Originally uploaded by Noisypond.
The accompanying placard said:
FLORAL, c. 1890
Design and fabrication attributed to John La Farge (1835-1910). A ventilator window from an unidentified building, probably in New York.
When John La Farge, a stained-glass innovator of genius, took up the art of stained glass, there was almost nothing left of the great European tradition and practically no glass of good quality was available in the United States for making windows. He was forty years old. The year was 1875.
For his first window, made in 1878, La Farge had found a glass-maker in the United States whose richness of color was European in style. At the same time he saw everyday household items made of opalescent glass in imitation of porcelain. He visualized both glass types together as a harmonious translucent material.
The European styled glass he found in the Thill’s Flint Glass shop in Brooklyn, New York. Thill was a glassmaker from Luxembourg who made household items of opalescent glass. In Brooklyn, La Farge also met the German-trained chemist Louis Heidt. La Farge induced both men to experiment with colored opalescent glass and to make glass according to his specifications. The reason for using this glass was its unique properties. With opalescent glass the artist could obtain a three-dimensional effect without painting or shading the glass.
La Farge’s simple effort to portray flowers and objects in glass resulted in the minting of a visual language that was entirely new. The invention of the irregular line, the plastic and expressive line, in the lead-work allowed him to expand his range far wider than any artist working at that time. Yet the methods La Farge used were relatively simple and direct.
That he should have chosen glass as an appropriate medium of expression is both a mark of the times in which he lived and a revelation of his personality. In a period of great scientific discovery and development, La Farge invented a new technology for stained glass, and he sought to regenerate the craft. There are about three hundred windows securely attributed to him. Some of them have been lost. Others are being discovered.

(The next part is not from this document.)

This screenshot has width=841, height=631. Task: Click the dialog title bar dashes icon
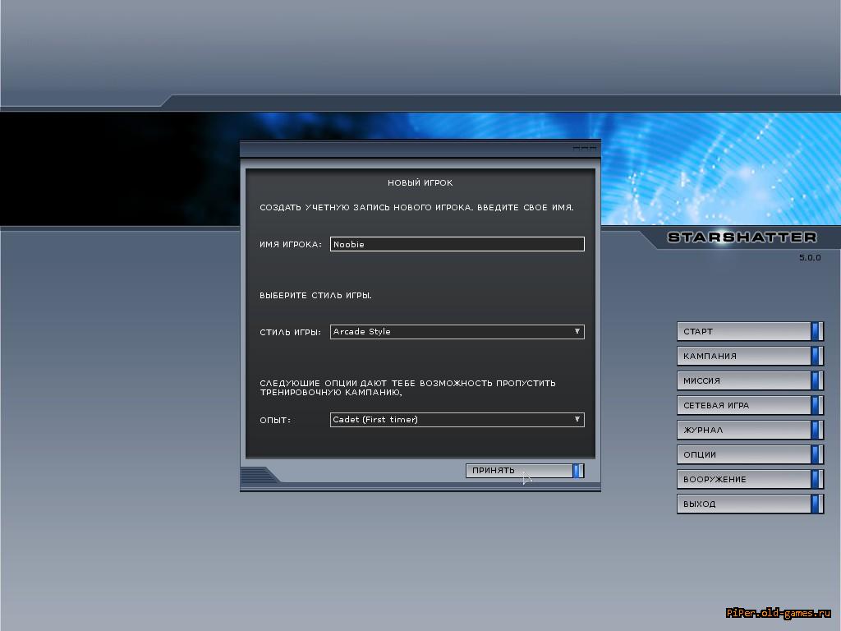click(x=584, y=148)
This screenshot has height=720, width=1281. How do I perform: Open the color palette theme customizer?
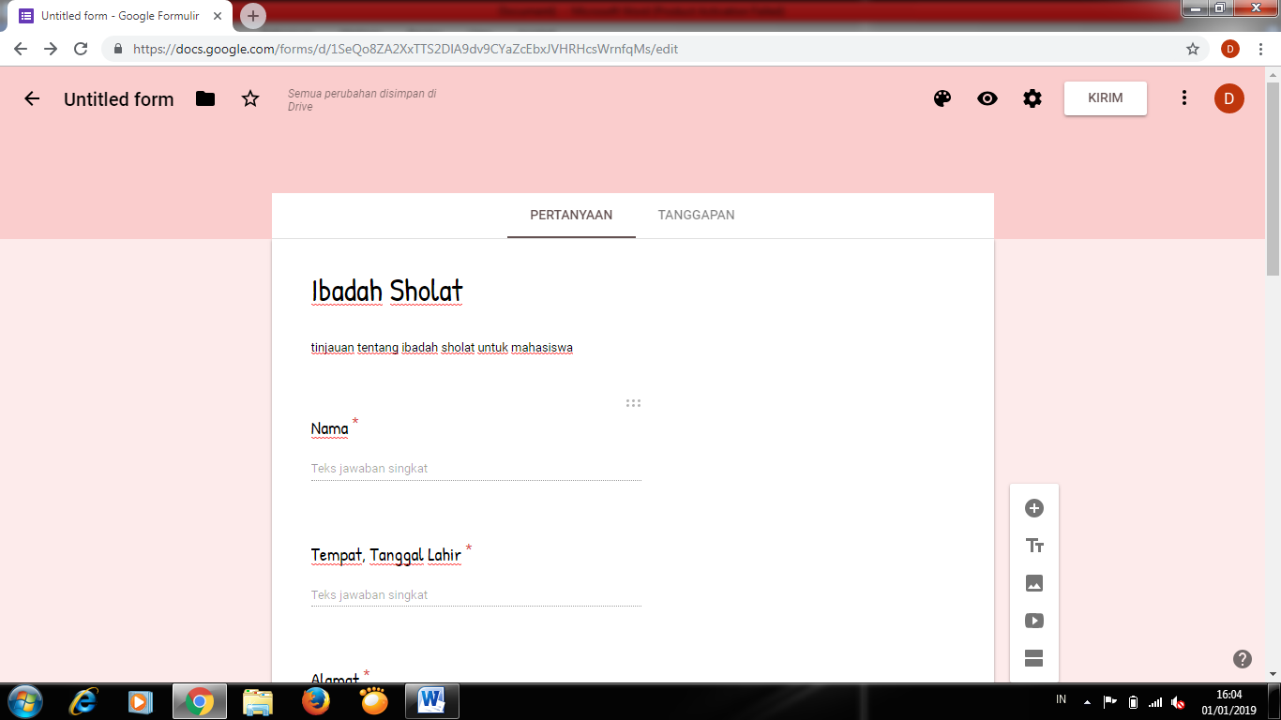pos(942,98)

In his lifetime, John La Farge was acclaimed an American Renaissance man: he painted exquisite still lives and landscapes in both watercolor and oil. He invested a radical new style of illustration. He created extraordinary decorative schemes for some of the nation’s most impressive churches and mansions, and he traveled throughout Japan and the South Seas. When he died in 1910 he was acclaimed as America’s only old master. And then quickly forgotten, only to be discovered again in the early 1980s.